# Song titles with one letter missing ...



## uncleswede (Apr 16, 2010)

Inspired by last week's edition of I'm Sorry I Haven't A Clue I'm inviting members to see what they can come up with by removing just one letter from a well known song title.

Examples from the show were:

While My Guitar Gently Wees
Blame It On The Bogie

and some from me:

Prod Mary
Please Lease Me


----------



## erneboy (Feb 8, 2007)

Petty woman
(H) old me 
Sorry I'm a lad 
Help me honda
Goo vibrations
Do I again
With a little help from my fiends
Rock around the cock
eggy sue


----------



## locrep (Dec 5, 2011)

Three times a Lad

Heard it on the rape vine (rape as in plant)

Any old Ron

Midnight rain to Georgia


----------



## motormouth (Jul 3, 2010)

Petty woman
A whiter shade of ale


----------



## erneboy (Feb 8, 2007)

Ain't that a sham


----------



## erneboy (Feb 8, 2007)

Mouldy old Doug
All the young duds


----------



## motormouth (Jul 3, 2010)

erneboy said:


> Mouldy old Doug


  
You'll regret that one :lol:

ps, sorry I pinched your petty woman


----------



## erneboy (Feb 8, 2007)

He ain't heavy he's my bother
Pay Me (L)
Red Red Win
Look what they've done to my son ma
Billy don't be a her
Get off my clod
Tart me up
Itch (B)
Baby Diver (R)


----------



## motormouth (Jul 3, 2010)

Bride over troubled water


----------



## erneboy (Feb 8, 2007)

Last one from me.


Three Times a Lay (D)


Edit: I lied. I could not resist this one from the Small Faces.

Tin Solder (i)

Alan.

Hole in my hoe (S)


----------



## uncleswede (Apr 16, 2010)

Thanks to all contributors 

Now here's some more, outrageously poached directly from the aforementioned radio programme...


Don't Put Your Daughter On The Stag, Mrs. Worthington
I'd Like To Teach The World To Sin
I've Got You Under My Ski
Come On Feel The Nose
Crazy Hores
Living Next Door To Lice
Holding Back The Ears
And (if you ignore the spellling!) a motorhome related one...

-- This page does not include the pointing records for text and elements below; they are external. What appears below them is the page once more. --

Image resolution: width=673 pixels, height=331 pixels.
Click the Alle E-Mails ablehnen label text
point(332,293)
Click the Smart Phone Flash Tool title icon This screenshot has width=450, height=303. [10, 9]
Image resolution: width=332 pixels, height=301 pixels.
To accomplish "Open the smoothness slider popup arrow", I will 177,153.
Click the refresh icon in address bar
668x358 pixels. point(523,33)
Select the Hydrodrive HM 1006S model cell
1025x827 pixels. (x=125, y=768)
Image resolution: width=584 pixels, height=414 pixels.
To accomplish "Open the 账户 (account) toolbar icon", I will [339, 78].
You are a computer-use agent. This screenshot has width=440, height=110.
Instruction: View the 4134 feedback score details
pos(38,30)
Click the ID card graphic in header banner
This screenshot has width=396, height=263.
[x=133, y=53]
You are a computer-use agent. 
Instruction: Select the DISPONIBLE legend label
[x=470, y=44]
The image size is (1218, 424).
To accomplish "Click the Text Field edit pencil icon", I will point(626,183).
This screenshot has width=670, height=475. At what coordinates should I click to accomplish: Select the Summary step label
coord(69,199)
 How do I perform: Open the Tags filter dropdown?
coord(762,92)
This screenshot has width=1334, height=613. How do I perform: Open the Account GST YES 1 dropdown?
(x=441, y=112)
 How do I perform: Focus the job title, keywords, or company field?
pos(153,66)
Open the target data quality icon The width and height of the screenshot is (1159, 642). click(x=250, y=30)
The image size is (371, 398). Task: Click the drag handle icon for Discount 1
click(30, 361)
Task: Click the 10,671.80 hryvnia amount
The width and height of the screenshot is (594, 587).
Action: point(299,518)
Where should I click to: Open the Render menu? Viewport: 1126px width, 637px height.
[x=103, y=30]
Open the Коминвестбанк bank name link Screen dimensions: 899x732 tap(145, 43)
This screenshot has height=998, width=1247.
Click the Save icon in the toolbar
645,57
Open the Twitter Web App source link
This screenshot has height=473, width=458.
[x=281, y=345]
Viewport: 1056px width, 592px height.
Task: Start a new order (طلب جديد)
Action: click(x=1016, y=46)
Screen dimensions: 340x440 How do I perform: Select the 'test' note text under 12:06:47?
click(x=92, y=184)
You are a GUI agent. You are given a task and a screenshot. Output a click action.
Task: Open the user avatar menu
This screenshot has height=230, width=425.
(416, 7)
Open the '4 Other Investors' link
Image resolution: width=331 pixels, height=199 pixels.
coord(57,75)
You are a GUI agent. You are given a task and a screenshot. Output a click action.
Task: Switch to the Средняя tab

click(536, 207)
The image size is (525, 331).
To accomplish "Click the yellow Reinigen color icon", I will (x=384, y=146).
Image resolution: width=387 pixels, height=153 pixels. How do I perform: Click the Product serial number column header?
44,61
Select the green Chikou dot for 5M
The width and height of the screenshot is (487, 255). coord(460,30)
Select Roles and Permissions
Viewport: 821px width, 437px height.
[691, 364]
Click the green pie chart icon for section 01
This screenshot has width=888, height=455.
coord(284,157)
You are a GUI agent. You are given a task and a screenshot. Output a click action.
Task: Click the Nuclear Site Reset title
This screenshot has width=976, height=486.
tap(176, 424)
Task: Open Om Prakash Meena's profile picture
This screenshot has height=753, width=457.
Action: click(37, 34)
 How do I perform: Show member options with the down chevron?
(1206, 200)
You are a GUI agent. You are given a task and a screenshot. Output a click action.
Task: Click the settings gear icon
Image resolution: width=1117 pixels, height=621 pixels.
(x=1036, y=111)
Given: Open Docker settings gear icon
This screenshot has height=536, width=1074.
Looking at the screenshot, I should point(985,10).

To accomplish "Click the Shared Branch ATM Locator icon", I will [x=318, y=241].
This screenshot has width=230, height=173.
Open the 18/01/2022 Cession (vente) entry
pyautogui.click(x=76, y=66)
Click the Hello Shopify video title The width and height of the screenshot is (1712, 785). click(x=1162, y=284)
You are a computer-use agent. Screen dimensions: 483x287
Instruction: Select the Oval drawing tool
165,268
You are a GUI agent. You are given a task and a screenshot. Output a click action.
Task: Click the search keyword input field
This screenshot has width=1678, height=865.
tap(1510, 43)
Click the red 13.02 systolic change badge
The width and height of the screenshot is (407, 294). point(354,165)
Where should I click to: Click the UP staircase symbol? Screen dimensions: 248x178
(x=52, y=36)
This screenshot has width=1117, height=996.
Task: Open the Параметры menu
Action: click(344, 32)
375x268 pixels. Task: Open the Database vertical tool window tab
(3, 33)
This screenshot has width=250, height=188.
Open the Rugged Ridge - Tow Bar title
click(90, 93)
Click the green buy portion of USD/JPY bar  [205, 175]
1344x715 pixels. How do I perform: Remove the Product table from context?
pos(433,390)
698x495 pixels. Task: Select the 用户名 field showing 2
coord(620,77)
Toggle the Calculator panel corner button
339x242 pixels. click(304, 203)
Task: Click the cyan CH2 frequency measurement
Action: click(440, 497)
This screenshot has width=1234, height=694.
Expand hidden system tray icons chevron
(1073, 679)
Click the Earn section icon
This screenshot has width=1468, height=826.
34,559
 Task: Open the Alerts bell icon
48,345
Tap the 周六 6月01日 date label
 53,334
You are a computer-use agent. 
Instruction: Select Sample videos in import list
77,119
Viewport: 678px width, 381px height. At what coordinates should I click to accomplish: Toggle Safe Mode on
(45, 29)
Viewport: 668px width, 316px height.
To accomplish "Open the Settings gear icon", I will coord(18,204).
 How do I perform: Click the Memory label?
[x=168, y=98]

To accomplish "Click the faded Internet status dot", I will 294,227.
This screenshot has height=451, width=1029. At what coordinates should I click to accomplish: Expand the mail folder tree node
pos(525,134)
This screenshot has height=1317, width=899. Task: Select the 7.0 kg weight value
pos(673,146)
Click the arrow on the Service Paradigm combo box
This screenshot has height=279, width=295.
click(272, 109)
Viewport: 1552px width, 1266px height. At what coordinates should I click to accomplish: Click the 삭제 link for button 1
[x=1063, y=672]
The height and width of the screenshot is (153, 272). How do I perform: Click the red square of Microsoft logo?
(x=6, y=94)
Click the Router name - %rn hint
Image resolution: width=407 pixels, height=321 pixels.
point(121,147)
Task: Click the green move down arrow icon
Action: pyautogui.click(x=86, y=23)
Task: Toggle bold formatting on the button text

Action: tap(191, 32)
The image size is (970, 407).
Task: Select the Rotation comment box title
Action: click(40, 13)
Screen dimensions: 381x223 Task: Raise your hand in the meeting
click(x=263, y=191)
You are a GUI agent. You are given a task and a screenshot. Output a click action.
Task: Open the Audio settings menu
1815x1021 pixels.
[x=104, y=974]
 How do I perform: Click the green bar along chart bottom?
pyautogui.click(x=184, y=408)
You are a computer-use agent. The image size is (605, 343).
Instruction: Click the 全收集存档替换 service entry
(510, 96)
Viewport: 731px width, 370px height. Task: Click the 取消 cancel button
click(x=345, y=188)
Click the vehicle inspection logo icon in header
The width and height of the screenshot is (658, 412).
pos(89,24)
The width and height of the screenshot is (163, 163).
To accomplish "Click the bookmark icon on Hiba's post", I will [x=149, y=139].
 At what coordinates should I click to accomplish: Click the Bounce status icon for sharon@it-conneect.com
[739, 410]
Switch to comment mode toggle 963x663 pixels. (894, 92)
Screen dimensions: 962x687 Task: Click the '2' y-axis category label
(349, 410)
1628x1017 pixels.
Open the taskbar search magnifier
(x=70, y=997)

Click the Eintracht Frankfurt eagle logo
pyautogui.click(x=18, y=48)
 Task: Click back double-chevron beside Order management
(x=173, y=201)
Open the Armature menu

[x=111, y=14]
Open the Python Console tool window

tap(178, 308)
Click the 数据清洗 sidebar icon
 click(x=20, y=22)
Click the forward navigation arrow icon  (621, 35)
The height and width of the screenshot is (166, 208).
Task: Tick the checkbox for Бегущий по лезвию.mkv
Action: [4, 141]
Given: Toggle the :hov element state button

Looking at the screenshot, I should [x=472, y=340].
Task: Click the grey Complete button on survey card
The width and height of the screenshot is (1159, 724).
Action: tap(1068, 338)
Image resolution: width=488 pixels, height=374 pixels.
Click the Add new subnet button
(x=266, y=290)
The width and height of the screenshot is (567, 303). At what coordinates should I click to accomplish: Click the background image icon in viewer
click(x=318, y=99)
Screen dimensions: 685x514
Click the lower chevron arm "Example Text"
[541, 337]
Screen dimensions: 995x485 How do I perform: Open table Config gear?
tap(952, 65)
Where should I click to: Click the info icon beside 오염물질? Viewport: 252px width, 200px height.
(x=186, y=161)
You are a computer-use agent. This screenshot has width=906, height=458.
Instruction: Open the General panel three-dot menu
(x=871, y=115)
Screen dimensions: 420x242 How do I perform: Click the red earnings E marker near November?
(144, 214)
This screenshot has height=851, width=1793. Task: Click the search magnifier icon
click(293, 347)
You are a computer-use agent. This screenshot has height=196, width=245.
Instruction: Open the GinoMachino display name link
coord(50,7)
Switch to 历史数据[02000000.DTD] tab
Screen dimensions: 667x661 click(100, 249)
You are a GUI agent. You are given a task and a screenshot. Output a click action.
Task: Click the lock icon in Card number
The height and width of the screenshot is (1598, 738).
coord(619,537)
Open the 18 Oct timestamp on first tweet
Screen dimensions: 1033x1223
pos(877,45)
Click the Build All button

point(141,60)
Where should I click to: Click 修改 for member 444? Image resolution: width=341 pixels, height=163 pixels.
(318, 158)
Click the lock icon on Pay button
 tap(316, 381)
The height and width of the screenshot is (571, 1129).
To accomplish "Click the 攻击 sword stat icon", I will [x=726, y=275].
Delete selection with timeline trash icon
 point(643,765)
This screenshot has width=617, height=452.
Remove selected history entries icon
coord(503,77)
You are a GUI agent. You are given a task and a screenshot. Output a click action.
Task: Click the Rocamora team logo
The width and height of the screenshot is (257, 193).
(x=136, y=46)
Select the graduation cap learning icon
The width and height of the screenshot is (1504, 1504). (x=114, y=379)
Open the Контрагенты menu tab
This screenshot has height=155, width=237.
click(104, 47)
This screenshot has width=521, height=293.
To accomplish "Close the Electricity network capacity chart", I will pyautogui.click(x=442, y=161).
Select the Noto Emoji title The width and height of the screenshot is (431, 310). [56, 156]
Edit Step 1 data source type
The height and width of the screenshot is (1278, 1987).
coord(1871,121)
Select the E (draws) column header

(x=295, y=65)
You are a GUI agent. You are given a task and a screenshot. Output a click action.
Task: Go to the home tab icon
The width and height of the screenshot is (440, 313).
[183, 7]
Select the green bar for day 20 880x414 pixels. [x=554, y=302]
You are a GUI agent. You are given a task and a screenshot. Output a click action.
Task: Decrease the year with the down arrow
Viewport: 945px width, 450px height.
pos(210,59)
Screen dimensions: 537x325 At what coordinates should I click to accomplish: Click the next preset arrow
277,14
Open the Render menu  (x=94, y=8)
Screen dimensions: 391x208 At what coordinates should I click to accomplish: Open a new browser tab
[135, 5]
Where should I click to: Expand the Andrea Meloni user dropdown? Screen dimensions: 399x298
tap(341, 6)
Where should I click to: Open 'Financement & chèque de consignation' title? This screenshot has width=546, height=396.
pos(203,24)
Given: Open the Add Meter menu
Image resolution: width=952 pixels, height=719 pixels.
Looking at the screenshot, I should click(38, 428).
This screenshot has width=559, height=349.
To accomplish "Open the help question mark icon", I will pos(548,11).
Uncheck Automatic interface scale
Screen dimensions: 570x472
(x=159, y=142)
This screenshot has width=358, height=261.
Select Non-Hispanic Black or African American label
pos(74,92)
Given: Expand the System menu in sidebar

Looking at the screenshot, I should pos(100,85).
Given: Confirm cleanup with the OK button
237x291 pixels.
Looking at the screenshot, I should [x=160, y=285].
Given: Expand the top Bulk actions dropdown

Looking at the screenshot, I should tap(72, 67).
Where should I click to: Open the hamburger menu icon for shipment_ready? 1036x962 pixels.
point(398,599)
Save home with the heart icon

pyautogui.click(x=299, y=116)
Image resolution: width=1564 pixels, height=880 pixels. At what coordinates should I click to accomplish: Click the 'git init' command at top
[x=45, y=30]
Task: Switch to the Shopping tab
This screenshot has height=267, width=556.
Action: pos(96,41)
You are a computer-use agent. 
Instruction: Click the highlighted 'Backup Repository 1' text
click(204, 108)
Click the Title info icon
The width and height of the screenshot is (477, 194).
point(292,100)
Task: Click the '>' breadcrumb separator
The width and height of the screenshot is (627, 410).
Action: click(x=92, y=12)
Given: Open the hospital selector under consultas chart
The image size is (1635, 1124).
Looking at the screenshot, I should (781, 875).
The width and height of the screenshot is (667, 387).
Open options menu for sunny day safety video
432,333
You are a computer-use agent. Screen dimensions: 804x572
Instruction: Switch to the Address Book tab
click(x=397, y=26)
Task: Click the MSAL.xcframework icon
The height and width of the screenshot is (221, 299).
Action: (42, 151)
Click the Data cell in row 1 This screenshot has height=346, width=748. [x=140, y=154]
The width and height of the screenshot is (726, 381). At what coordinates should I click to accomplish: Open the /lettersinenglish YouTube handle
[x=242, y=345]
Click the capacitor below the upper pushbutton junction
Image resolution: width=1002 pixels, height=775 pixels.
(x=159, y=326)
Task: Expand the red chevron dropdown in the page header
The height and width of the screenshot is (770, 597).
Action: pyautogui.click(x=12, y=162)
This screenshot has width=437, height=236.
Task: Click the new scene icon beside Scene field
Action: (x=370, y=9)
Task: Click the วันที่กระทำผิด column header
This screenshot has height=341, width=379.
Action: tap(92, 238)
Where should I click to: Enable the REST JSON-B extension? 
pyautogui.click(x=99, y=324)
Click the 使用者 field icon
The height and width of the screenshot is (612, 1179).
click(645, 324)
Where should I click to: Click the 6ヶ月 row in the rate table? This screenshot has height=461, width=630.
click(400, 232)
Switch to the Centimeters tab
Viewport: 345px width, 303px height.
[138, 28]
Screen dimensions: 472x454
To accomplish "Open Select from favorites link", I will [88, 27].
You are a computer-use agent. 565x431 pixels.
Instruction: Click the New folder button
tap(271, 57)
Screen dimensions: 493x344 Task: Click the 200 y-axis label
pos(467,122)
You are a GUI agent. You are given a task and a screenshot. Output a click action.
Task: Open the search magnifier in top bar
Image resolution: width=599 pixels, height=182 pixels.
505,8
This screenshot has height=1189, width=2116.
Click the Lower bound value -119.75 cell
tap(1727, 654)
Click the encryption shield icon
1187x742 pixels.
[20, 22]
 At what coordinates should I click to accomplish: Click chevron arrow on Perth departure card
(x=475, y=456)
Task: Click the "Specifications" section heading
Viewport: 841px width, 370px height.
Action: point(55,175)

Oh What A Beautiful Orning


----------



## salmonfisher (Jan 3, 2011)

*song titles etc*

Don't Lame me. John


----------



## HarleyDave (Jul 1, 2007)

Brilliant

Well done gus

Chers Ave


----------



## ChrisandJohn (Feb 3, 2008)

ISIHAC creases me up. Thought I wouldn't get over the of dying of Humph but Jack Dee is OK.

From a brief look through (part of) my iTunes collection I was able to find the following lesser known tracks.

Thin
Mirror in the Batroom
Ears of a Clown
Whine and Grin
They Can’t Take Hat Away From Me
She Moved Through the Air
It’s alright with E
Blue Suede Hoes
Horn in my Side
Thorn in my Sid
Ring of Fir
Lol
Dane at the Gym
Ain’t No Cur
Handbags and Ladrags
Going Down For the Third Tim
Fairy Ale of New York
Thousands are Ailing
Hit the Rod Jack
In the Eat of the NIght
Hop Around
The Tracks of my Ears
I Bet You Look Goo on The Dance Floor
Fake Ales of San Francisco
Back to Back
Hit Me With Your Rhythm Sick



Chis


----------